Elbert stopped and turned around. He blinked a couple of times then realized we were twins. “Stay out of it,” he growled.
Matilda’s boots banged against the cobbles in a staccato beat that echoed my heartbeat. “I will not.”
Elbert sighed and stopped, but he didn’t let me go. Matilda reached us in seconds and raised her arm to slap him.
“I wouldn’t recommend that action.” Elbert’s voice was quiet but cold, and I quit struggling in surprise.
Matilda, too, sensed the danger and backed away. “What do you want with her?”
“We have to talk.” Elbert didn’t say more.
Matilda turned to me, her eyes wide. “What have you gotten yourself into now? Just wait until I tell Mother.” She turned back to Elbert, her hands on her hips and her fur wrap blowing in the wind. “Well?”
“Well, what?” Elbert snarled.
“What has she done?” Matilda approached this the same way she approached everything—with the idea that she could just buy or bully her way out of it.
Elbert looked back and me with questions in his eyes. I just rolled mine. “Tell her or don’t. I don’t care.” He stared at me for another minute then let go of my arm. “Don’t go anywhere,” he said to me. “You’re in danger.” Then he turned back to my sister. “This doesn’t concern you. Period.”
Matilda huffed and tossed a stray end of her wrap back over her shoulder. “Well, I never…” She glanced over at me. “Do I need to call the Enforcers?”
I shook my head and willed her to shut up and go away. No one was more surprised than I was when she did.
“Well, I’ll come by and see you in a bit, Mully.” She stomped away.

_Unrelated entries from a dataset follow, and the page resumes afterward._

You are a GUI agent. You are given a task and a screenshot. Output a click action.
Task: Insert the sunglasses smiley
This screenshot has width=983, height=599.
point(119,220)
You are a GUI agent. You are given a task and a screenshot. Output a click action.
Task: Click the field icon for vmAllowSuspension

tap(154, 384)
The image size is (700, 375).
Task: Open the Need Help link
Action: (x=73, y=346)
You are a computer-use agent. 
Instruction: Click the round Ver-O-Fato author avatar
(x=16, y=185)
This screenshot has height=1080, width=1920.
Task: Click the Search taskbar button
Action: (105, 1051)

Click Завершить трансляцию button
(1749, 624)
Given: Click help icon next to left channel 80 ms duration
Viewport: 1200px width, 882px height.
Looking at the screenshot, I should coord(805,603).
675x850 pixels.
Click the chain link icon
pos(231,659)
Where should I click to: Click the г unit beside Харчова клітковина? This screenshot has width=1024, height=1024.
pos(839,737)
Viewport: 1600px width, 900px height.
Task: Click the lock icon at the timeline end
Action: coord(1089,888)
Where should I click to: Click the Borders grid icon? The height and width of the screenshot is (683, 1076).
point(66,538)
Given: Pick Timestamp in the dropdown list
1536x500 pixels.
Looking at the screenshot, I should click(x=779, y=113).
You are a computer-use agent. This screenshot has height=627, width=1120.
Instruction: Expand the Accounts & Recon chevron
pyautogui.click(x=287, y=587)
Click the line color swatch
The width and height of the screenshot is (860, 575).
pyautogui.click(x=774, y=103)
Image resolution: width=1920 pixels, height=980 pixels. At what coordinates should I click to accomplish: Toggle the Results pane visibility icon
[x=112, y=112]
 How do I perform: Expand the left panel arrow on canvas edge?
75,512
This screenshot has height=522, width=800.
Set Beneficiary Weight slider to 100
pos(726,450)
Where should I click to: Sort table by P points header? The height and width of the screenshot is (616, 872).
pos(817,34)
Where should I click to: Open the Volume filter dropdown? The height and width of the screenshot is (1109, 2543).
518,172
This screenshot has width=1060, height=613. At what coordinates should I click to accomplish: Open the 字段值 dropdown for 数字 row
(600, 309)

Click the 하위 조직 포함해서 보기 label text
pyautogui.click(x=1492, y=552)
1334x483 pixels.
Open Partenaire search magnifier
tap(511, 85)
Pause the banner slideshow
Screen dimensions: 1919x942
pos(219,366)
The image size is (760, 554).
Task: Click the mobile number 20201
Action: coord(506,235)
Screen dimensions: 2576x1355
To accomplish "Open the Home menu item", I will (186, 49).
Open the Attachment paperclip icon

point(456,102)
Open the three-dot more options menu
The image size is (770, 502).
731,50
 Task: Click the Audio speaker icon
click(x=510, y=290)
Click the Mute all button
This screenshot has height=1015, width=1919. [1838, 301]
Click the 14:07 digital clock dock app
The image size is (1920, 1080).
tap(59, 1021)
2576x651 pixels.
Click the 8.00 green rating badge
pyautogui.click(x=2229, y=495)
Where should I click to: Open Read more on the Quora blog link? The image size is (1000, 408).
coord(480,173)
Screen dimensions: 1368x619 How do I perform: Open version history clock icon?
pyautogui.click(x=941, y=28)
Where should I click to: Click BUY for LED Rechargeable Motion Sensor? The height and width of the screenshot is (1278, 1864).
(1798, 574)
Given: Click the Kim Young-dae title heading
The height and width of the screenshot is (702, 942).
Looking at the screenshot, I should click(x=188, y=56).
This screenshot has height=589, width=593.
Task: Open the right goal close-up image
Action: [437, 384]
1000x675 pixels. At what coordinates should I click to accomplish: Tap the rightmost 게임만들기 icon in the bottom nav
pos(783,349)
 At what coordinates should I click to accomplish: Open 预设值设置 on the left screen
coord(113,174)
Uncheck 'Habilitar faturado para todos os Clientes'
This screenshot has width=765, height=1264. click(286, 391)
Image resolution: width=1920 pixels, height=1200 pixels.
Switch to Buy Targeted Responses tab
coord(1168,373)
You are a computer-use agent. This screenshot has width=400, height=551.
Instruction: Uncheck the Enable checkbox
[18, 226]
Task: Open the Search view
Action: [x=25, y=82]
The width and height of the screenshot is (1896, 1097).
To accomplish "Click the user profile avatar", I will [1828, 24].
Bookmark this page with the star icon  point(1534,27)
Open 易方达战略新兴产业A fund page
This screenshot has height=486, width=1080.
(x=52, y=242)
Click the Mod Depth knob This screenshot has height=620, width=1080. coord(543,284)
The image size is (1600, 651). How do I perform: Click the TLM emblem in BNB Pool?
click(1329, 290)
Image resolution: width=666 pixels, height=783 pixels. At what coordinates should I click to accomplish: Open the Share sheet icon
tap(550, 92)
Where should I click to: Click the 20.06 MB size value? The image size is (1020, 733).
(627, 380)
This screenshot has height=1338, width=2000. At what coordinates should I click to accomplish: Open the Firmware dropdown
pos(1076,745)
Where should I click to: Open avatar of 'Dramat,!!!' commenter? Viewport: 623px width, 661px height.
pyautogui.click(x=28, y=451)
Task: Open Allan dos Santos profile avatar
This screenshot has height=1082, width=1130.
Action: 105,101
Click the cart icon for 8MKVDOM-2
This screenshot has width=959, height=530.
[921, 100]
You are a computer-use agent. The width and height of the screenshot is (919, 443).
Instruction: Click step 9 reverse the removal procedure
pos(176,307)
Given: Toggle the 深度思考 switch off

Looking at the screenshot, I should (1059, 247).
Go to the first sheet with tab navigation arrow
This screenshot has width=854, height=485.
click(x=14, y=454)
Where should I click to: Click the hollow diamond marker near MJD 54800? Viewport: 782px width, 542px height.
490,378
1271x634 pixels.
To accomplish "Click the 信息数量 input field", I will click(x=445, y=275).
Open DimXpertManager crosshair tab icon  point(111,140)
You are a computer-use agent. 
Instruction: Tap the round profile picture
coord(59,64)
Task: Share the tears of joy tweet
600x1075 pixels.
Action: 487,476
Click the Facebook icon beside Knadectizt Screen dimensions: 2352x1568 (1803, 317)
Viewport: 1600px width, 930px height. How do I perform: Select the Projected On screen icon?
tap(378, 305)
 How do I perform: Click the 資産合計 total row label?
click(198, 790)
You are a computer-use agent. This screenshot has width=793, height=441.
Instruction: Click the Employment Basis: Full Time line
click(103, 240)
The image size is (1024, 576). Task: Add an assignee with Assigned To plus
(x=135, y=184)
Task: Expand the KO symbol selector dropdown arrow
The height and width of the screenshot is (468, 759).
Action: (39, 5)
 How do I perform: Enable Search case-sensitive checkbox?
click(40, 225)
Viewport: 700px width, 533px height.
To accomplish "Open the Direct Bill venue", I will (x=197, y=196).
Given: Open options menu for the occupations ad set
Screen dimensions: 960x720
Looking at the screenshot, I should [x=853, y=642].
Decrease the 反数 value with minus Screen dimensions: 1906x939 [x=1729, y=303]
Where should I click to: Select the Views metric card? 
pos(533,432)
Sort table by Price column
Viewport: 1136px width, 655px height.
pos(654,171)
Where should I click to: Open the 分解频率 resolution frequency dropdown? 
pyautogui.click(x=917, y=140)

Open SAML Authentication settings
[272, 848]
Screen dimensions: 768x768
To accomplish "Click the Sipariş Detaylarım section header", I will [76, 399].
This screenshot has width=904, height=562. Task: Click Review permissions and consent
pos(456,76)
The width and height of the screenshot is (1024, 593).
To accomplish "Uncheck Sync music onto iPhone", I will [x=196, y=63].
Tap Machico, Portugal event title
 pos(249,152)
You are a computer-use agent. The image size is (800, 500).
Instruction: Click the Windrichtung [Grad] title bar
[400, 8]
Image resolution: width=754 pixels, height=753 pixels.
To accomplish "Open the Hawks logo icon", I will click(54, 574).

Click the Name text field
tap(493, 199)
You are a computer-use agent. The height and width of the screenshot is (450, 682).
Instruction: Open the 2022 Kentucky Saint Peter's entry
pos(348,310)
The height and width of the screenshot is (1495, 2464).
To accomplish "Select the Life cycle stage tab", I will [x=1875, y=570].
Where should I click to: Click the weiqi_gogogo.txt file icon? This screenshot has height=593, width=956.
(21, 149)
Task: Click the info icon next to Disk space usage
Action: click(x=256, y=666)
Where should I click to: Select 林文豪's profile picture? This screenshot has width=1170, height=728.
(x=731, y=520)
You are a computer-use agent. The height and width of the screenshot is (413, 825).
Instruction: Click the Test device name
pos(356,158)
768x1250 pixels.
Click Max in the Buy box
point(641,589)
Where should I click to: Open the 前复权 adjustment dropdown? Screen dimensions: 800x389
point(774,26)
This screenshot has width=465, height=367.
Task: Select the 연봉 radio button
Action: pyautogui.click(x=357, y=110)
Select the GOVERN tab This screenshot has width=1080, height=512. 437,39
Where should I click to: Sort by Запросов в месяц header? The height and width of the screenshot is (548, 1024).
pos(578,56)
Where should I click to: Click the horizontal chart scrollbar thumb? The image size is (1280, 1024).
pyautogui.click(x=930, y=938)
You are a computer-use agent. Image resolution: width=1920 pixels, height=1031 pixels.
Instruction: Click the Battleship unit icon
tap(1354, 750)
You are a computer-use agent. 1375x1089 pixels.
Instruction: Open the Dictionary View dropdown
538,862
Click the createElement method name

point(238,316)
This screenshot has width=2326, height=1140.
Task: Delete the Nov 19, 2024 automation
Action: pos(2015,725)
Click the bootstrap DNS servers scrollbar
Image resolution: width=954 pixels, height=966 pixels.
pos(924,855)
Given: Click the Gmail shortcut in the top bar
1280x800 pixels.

I whirled on Elbert. “What the hell do you think you’re doing? I’m not your wife, your sister, or your bitch, and if you ever touch me again, I’ll kill you.”
He stood there with his arms crossed and snow falling on his head. Even in the cold, his arms were bare. “Those demons are after you for a reason. What is it?”
“I don’t know! What part of that don’t you understand?”
Elbert shivered once and looked around the crowded street. “Is there somewhere we can get something to eat around here. It’s freezing.”
I rolled my eyes again. “Come on. We can’t go back to the café, not after the way you barreled into the place, but I know another place.”